Ротуэлл отвернулся. Лицо у него стало отстраненное.
— Нет, — чуть слышно выдохнула она. — Похоже, нет.
Пробормотав сквозь зубы какое-то ругательство, Ротуэлл вскочил на ноги и зашагал прочь.
Не оборачиваясь, он дошел до того места, где берег спускался к самой воде. И долго стоял там, ероша волосы и думая о чем-то своем. Плечи его устало поникли, как будто на них лежала неимоверная тяжесть. Но когда Камилла, не сводившая с него глаз, уже решила, что муж готов вернуться. Ротуэлл вдруг, не глядя на нее, зашагал по тропинке, которая змейкой вилась вокруг пруда.
Что делать? Бежать за ним… просить прощения? Но за что? возмутилась Камилла. Почему она должна извиняться? Он сам виноват — и вдобавок упрямо отказывается это признать.
Она бросилась навзничь на разостланный на земле плащ и закрыла глаза. Ротуэлл был прав — но крайней мере в одном. Давая согласие на этот странный брак, она сама толком не знала, чего хотела. Она требовала от него одного — а втайне сама желала другого — того, что пугало и одновременно возбуждало ее. Она мечтала о его любви. Мечтала, чтобы их брак стал настоящим. И дьявол ее дернул коснуться этой опасной темы — его первой любви! Да уж, ничего не скажешь, пикник получился на славу!
Камилла не знала, долго ли она пролежала, пытаясь понять, когда именно почувствовала, что любит его. Но потом вдруг чья-то тень легла ей на лицо, и она испуганно открыла глаза.
Ротуэлл стоял в двух шагах от нее — он не смотрел в ее сторону. Взгляд его прищуренных глаз был устремлен куда-то вдаль, поджатые губы придавали лицу суровый и мрачный вид.

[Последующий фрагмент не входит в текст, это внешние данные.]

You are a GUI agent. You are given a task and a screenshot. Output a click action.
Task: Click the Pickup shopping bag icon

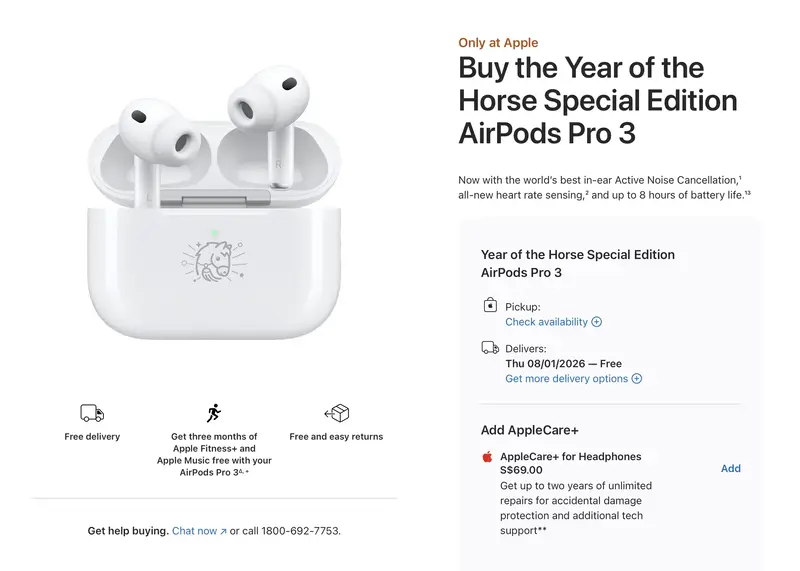coord(490,306)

— Какого дьявола?! — рявкнул он. — Чего ты от меня добиваешься? Можешь ты мне сказать наконец?
Выпрямившись, Камилла села.
— Хочу, чтобы ты был счастлив, — глядя ему в глаза, сказала она. — Чтобы ты жил полной жизнью, вместо того чтобы мучиться от боли и злиться… злиться на весь мир. Хочу, чтобы у тебя была цель в жизни. Чтобы ты радовался, а не страдал.
Лицо у Ротуэлла напряглось.
— Брось, тебя ждет разочарование, Камилла, — тихо проговорил он. — Я не смогу стать таким, кто тебе нужен. Это просто не в моей натуре.
— Подожди! — Она вскинула руку. — Разве я просила тебя измениться?
— Оставь… я знаю, чего ты хочешь, — угрюмо бросила Ротуэлл. — Но я разочаровывал всех женщины, которых знал, — кроме разве что моей сестры.
Какое-то непонятное, но сильное чувство промелькнуло в его глазах — на мгновение на лице Ротуэлла появилась гримаса, будто он собирался заплакать, и тут уж Камилла перепугалась не на шутку. Однако Ротуэлл был сделан из более крепкого материала. Он моргнул пару раз, на скулах его заходили желваки, а взгляд устремился куда-то вдаль, на другой берег реки.
— И что теперь? — с вызовом бросила Камилла. — Думаешь, я не слышу, как ты иногда до утра расхаживаешь по своей спальне? Конечно, когда соизволишь вообще вернуться домой! Ты не ешь, не спишь — только хлещешь свой бренди да упорно цепляешься за свое одиночество! Боже, я уже видела, как один близкий мне человек загнал себя в могилу таким способом — только потому, что жизнь без любви для нее ничего не значила! И не желаю, чтобы это повторилось!
— Проклятие, что ты хочешь от меня услышать? — взорвался Ротуэлл. — Правду? Только правду — и ничего, кроме правды? Или заодно и все те дурацкие выдумки, которыми она обросла с тех пор? Подумай хорошенько, Камилла, прежде чем ответить. Потому что если ты скажешь «да», тебе придется с этим жить. И ты будешь вспоминать об этом всякий раз, как будешь смотреть на меня.
— Нет, я…
— Да, — перебил Ротуэлл, и ледяная уверенность в его голосе поразила Камиллу. — Я тебя предупреждаю. Ты станешь вспоминать этот день всякий раз, как я буду ложиться в твою постель.